Part 1 is "The Maidan Revolution." The European orientation of the Ukrainian people led to the Maidan Revolution, which forced President Yanukovych into exile in Russia. However, this was followed by Russia's annexation of Crimea (it could be said that Ukraine as a "nation-state" was established at this point), and conflict began in Donbas due to blatant Russian intervention.

Part 2 is "War East of Kyiv," which deals with the Donbas conflict.
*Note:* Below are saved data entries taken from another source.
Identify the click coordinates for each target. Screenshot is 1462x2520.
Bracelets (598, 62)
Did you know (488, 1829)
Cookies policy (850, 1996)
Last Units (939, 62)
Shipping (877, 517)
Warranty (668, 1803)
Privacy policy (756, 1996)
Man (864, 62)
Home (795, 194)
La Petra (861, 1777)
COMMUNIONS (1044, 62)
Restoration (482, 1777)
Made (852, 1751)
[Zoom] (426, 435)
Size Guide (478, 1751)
Throughout the book, suggestive insights from the author Marci Shore (wife of Timothy Snyder) as a historian are interspersed between oral histories.

Although Putin's Russian invasion was expected based on my translation of Snyder's The Road to Unfreedom (2020) and other works, I was stunned by the "John Wayne-style" invasion that occurred while I was translating this book. The ongoing war situation in Ukraine and the content of the translation overlapped in my mind.

<"...I wonder what Putin is thinking?" It was as if everyone tacitly accepted that the fate of Europe was once again in the hands of one man.> (p. 130). This, too, is a story from 2014. It may not be difficult now to liken Putin to Hitler, or to view the Munich Agreement and Minsk II as examples of failed appeasement policies.

I should also add that the author does not take a biased view, as she introduces the pro-Putin discourse of her close Russian friend Polina over several pages.

The Ukrainian Night: An Intimate History of Revolution and Invasion

By Marci Shore, Translated by Toshiho Ikeda, Commentary by Yoshihiko Okabe

Keio University Press

288 pages, 2,750 yen (tax included)

*Affiliations, titles, etc., are as of the time of publication.